# Work task
Where a line of the material contains the string "will", copy that line.

# Exercise inputs
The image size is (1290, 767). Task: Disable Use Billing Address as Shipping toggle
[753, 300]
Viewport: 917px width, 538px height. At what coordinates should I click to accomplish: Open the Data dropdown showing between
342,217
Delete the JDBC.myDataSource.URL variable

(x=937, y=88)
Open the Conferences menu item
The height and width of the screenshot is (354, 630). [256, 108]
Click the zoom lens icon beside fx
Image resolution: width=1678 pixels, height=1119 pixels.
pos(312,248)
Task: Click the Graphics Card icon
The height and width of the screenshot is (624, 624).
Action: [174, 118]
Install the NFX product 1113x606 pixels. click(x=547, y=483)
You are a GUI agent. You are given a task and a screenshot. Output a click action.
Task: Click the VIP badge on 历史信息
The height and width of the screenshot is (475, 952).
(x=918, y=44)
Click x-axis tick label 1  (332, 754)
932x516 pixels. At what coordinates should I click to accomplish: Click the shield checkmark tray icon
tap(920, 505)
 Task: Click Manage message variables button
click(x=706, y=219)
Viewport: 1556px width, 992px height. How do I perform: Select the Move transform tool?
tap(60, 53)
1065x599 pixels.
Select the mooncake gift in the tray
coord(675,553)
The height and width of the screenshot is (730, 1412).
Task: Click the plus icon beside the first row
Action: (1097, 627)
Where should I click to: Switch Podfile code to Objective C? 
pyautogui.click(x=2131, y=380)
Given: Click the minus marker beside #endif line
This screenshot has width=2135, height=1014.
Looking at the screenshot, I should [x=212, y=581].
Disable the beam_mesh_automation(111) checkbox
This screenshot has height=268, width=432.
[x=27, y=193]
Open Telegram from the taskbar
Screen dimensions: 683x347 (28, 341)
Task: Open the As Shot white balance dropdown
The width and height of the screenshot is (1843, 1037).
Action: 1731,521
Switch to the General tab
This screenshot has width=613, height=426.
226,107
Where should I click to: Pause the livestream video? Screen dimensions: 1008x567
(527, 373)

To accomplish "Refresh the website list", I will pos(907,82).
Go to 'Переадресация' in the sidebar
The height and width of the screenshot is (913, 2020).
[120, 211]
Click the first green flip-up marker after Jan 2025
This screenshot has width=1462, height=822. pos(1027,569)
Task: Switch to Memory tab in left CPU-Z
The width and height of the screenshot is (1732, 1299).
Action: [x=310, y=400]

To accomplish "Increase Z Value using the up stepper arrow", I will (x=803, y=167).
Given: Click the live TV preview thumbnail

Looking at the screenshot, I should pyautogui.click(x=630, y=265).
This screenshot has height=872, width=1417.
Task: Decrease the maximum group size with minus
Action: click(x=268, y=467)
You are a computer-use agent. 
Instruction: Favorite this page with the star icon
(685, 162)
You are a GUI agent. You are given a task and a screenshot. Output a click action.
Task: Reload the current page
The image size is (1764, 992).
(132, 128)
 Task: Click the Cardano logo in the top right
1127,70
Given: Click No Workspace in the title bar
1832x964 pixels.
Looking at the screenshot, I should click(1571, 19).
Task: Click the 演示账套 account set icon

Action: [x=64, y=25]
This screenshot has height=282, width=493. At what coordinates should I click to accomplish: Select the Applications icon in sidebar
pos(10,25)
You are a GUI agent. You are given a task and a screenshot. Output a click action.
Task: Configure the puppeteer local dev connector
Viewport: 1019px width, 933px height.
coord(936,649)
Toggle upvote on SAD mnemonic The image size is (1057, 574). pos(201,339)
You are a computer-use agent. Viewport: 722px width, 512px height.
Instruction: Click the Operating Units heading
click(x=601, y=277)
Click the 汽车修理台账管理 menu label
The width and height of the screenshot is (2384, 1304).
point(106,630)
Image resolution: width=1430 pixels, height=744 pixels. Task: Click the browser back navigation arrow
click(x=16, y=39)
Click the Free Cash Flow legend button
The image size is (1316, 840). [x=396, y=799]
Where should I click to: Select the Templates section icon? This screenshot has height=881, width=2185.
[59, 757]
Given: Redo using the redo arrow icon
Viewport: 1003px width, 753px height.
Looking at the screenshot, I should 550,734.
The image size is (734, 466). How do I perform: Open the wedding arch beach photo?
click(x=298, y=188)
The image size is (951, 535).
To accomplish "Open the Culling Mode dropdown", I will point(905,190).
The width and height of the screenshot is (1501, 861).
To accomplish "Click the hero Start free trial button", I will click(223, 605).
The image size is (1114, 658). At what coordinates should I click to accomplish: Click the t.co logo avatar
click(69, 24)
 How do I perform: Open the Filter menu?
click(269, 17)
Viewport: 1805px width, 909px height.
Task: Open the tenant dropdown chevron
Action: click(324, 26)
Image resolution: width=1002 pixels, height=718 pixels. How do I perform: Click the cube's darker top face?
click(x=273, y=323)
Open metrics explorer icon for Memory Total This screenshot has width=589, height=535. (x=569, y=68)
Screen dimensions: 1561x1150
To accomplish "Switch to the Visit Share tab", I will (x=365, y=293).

# Task output
To accomplish "Refresh the website list", I will pos(907,82).
To accomplish "Increase Z Value using the up stepper arrow", I will (x=803, y=167).
To accomplish "Open the Culling Mode dropdown", I will point(905,190).
To accomplish "Click the hero Start free trial button", I will click(223, 605).
To accomplish "Switch to the Visit Share tab", I will (x=365, y=293).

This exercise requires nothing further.